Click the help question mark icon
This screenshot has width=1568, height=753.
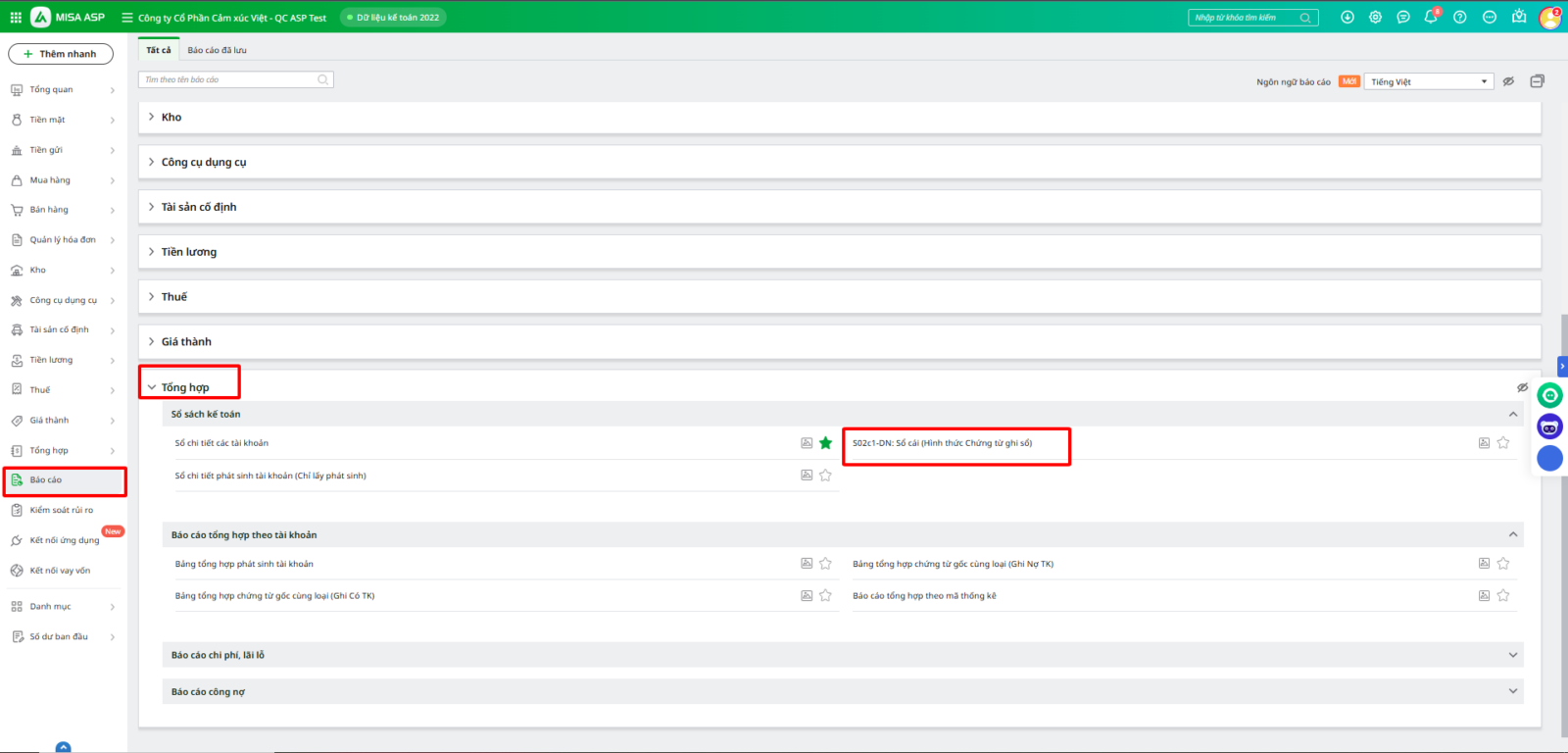pyautogui.click(x=1460, y=18)
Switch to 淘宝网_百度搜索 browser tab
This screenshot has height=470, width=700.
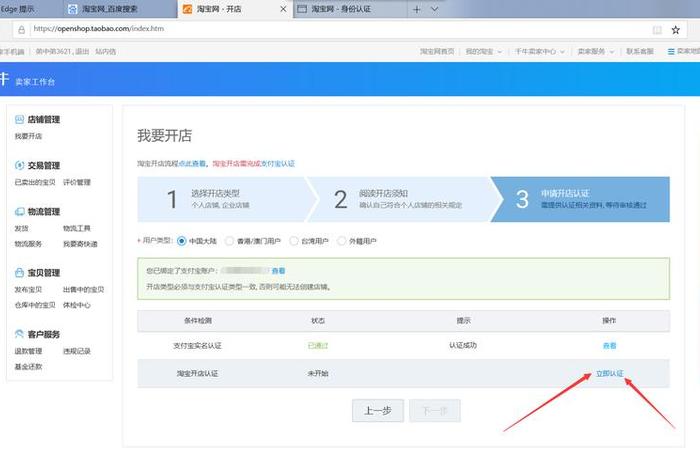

WHAT THE TASK ASKS: If an entry holds an image, omit that image and print the remainder exactly as it stands.

ANSWER TO THIS EXERCISE:
Click the help question mark icon
This screenshot has width=1568, height=753.
pyautogui.click(x=1460, y=18)
Switch to 淘宝网_百度搜索 browser tab
This screenshot has height=470, width=700.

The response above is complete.